George Olsen, the man credited by many with making the Gator Bowl a nationally respected bowl game, began working there as its promotions director in May of 1950. The attendance at the previous year’s game was 18,409. On December 27, 1986, 37 years later and four days before retiring, the Gator Bowl hosted 80,000 people to watch Clemson play Stanford. That game was on CBS, the 32nd consecutive year on national network TV.
Over the years, Olsen elevated the game to national prominence and became one of the most powerful bowl chairmen in the country. At the time of his retirement, he had served more years with the Gator Bowl (37 total, 34 as Executive Director) than any other bowl chairman.
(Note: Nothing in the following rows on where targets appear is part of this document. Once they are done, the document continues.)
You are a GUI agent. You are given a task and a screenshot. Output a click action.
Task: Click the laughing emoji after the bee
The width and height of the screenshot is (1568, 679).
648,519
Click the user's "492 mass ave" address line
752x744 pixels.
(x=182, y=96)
He presided over the strongest years in Gator Bowl history for attendance (11 crowds of 70,000 or more and five of 80,000 or more). Under his watch, the Gator Bowl became the first bowl game to be televised coast-to-coast, and legendary teams such as Notre Dame, Penn State, Florida, Florida State, Oklahoma, Georgia, Alabama and Michigan came to Jacksonville to play in the game.
Olsen was born Oct. 11, 1926, in Floral Park, N.Y. He graduated from New York University, where he played baseball on the same team with Ralph Branca and Eddie Yost. Olsen also played two years in the Boston Red Sox system. He remained executive director emeritus of the Gator Bowl until his death on July 29, 2009.